--spoiler--
Birinci Dünya savaşı sırasında Yakup Kadri yurtdışındadır. Onun satırlarından aynen alıntı yapıyoruz.
''Bir Mayıs sonu ya da Haziran başı idi. Bağımsız fakat bütün kalbi ile ittifak devlerinin zaferini kutlayan bir Avrupa şehrinde, başım eğik, gözlerim yaşlı dolaşıyordum. Yüreğimde derin bir uçurum, kafam bir cehennemdir. Gün geçmiyor ki bir mağazada, bir lokantada Türk olduğum anlaşılınca acı bir alay edilme veya ağır bir hareketle karşılaşmayayım. Lakabımız makak'tı (bir çeşit şempanze maymunu türü). Gönül verdiğimi genç kızlar Türklüğümüzü sezince bizden iğrenip kaçıyordu. işte o şehrin bu cehhennem atmosferi içinde, birgün, yılgın çekingen dolaşırken, gözlerim ansızın, bir gazete satıcısının sergisinde, bir sürü gazete adı ve başlıkları arasında, iri harflerle dizilmiş şu satırlara ilişiverdi; "Bir Türk generali itilaf kuvvetlerine karşı yeniden harbe hazırlanıyor." Titreyerek gazeteyi aldım. Yürürken, okuyorum; "Mustafa Kemal Paşa isminde bir Türk generali."
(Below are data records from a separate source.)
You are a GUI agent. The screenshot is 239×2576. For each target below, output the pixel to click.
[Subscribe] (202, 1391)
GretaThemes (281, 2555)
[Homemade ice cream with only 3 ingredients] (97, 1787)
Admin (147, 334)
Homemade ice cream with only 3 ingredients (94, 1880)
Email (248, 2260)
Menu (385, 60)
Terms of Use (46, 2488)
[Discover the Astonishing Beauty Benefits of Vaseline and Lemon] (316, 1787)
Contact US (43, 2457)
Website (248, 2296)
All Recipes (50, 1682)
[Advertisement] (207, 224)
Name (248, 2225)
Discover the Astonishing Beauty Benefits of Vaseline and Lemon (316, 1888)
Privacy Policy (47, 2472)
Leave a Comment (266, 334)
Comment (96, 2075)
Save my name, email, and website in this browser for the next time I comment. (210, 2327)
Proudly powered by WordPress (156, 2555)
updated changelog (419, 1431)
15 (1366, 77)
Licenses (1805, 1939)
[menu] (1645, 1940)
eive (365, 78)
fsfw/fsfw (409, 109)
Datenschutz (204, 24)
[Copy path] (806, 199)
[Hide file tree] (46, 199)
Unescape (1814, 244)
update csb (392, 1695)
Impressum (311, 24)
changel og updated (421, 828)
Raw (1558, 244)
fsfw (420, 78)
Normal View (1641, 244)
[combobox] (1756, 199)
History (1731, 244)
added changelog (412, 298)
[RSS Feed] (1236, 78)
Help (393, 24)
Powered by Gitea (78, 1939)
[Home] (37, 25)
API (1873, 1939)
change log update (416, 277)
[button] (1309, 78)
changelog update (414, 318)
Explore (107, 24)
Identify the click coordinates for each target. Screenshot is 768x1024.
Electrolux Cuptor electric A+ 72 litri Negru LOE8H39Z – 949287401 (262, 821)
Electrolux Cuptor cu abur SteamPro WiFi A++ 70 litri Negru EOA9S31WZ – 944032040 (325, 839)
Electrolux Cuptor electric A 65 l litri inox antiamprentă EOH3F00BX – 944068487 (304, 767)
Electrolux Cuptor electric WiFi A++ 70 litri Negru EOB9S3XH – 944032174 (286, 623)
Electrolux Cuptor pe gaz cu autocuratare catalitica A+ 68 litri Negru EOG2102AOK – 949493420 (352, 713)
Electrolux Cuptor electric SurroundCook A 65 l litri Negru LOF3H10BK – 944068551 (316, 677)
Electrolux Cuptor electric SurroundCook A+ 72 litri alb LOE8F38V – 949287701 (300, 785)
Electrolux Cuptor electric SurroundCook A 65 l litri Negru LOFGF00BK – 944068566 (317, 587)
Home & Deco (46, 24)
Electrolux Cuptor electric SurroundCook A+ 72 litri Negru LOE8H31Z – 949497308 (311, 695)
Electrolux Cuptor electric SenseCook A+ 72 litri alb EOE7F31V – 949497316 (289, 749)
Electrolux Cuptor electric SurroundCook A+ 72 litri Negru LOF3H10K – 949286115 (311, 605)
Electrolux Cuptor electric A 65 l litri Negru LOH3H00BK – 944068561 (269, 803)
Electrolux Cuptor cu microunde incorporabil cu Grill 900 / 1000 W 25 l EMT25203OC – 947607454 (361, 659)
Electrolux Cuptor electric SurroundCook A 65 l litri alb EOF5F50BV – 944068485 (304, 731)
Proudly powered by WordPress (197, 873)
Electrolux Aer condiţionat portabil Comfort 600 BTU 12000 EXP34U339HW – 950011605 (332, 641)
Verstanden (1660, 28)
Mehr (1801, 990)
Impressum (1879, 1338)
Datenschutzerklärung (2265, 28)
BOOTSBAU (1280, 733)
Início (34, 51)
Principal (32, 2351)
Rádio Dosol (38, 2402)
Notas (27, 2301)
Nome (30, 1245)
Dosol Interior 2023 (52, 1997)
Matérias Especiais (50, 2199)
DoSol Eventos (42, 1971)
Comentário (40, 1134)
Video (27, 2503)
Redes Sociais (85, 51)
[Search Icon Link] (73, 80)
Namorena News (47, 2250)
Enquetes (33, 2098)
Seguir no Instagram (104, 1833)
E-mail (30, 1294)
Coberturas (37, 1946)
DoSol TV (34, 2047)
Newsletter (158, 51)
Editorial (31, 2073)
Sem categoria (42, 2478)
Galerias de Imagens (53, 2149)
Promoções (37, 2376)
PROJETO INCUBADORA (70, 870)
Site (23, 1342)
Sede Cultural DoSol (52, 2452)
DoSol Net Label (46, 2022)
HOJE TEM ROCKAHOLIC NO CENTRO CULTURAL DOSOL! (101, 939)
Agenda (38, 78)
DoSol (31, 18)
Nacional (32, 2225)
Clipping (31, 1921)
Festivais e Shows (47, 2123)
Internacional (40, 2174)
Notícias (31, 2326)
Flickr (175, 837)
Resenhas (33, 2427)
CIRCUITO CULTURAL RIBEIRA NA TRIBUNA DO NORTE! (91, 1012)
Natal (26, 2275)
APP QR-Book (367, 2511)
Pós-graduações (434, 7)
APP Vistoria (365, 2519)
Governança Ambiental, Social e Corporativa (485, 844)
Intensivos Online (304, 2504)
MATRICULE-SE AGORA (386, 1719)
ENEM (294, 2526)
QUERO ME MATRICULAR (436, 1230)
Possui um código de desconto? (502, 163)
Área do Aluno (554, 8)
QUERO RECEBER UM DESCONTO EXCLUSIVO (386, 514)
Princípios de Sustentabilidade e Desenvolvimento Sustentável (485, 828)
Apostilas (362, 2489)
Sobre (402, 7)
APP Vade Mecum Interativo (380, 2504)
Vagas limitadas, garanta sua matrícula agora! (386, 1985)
(Yakup Kadri Karaosmanoğlu, Atatürk 1971 sy24,25)
--spoiler--
--spoiler--
Şair Mehmet Emin Yurdakul'un ilk defa, Manastır askeri idadisi'nde öğrenci iken okuduğum , "Ben Bir Türküm, dinim, cinsim uludur" mısrası ile başlayan manzumesinde, bana ilk gençliğimin gururunu tattıran, ilk manayı bulmuştum. Fakat ben asıl, orduya ilk katıldığım günlerde, bir Arap binbaşı'nın "Kavm-i Necip evladına sen nasıl kötü muamele yaparsın" diye tokatladığı bir Anadolu çocuğunun iki damla gözyaşında Türklük şuuruna erdim. Onda gördüm ve kuvvetle duydum. Ondan sonra Türklük benim derin kaynağım, en derin övünç menbaım oldu. Benim hayatta yegane fahri servetim Türklük'ten başka bir şey değildir.